The American noninternist primary care physicians who responded to the survey were a mean of 49 years of age; 53% were in solo practice, 26% practiced in small groups, 12% in large groups, and 2% in academic medical centers. Thirty-seven percent had their practices in large metropolitan areas, 36% in small metropolitan areas, and 27% in rural locations. Twenty-seven percent practiced in the central portion of the country, 17% in the northeast, 36% in the south, and 20% in the west. Twenty percent of US generalist physicians had practices in which more than 50% of their patients had risk factors for stroke.

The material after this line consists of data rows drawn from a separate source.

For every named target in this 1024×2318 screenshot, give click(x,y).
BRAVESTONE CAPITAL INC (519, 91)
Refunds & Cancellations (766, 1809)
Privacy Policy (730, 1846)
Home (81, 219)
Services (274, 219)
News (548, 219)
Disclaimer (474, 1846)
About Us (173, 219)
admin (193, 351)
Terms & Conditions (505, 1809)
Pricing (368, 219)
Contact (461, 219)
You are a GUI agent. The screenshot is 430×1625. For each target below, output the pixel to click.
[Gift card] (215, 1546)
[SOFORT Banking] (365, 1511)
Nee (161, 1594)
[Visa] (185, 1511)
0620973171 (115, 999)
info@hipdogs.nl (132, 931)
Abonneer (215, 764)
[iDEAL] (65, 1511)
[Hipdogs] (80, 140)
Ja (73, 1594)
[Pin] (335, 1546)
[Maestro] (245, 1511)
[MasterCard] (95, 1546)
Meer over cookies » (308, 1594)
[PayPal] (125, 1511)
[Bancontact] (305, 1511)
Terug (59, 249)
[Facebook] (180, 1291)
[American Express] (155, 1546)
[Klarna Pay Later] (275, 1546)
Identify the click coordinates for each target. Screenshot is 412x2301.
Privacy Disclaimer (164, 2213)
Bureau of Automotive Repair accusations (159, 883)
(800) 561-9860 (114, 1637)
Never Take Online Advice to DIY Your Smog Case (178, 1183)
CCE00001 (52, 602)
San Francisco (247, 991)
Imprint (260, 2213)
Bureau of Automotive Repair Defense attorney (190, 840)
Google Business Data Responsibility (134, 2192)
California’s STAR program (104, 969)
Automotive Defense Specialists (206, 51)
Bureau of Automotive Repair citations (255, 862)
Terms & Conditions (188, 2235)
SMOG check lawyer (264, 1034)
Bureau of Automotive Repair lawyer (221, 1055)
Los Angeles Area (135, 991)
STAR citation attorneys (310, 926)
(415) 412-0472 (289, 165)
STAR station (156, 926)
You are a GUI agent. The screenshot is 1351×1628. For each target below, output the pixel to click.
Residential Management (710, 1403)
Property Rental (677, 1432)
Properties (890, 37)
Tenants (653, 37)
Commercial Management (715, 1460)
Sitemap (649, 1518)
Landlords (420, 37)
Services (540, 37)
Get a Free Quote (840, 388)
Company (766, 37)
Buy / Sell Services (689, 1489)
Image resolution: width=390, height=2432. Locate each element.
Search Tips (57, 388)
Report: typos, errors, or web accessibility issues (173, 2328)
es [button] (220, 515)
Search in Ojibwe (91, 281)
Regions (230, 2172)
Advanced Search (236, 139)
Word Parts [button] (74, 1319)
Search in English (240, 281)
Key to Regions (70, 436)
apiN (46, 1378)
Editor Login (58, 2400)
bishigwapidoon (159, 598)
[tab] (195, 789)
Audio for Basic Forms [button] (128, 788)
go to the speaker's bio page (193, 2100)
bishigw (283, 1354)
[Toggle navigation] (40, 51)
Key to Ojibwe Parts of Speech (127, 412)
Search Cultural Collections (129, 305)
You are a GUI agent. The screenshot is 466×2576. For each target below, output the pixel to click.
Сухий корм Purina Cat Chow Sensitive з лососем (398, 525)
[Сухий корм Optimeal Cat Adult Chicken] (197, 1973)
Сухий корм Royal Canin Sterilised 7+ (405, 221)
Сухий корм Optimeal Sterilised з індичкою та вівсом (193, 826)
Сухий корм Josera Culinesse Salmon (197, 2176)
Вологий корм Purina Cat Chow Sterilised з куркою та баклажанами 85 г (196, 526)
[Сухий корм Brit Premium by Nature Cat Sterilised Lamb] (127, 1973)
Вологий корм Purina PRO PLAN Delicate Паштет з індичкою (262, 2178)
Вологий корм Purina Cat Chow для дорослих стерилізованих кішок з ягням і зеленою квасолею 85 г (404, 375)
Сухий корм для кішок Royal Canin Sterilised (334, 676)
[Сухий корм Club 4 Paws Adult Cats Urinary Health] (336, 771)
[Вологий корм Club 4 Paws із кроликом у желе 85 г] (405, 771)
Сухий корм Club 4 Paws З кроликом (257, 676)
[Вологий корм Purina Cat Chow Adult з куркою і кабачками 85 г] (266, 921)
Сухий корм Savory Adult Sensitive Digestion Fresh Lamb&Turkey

The British physicians responding to the survey had been qualified as doctors for a median of 18 years. These physicians cared for a median of 4 patients with acute stroke during the preceding 6 months. Forty-one percent of the physicians were in "training practices" in which they or one of their colleagues acts as the mentor for new physicians during the last portion of their formal post–medical school training.

Perceived Service Availability and Common Practices
Fig 1Down presents the perceived availabilities of the indicated services as reported by American and British generalist physicians. All of the differences are significant (P<.001). Although the difference in the reported availability of ECG is small, the differences in the perceived availabilities of the other services are dramatic. More than 80% of US noninternist primary care physicians reported ready access to 24-hour ECG, echocardiography, brain CT scan, brain MR scan, carotid ultrasonography, and cerebral angiography. These same procedures were viewed as being readily available to less than 10% of generalist physicians in the UK.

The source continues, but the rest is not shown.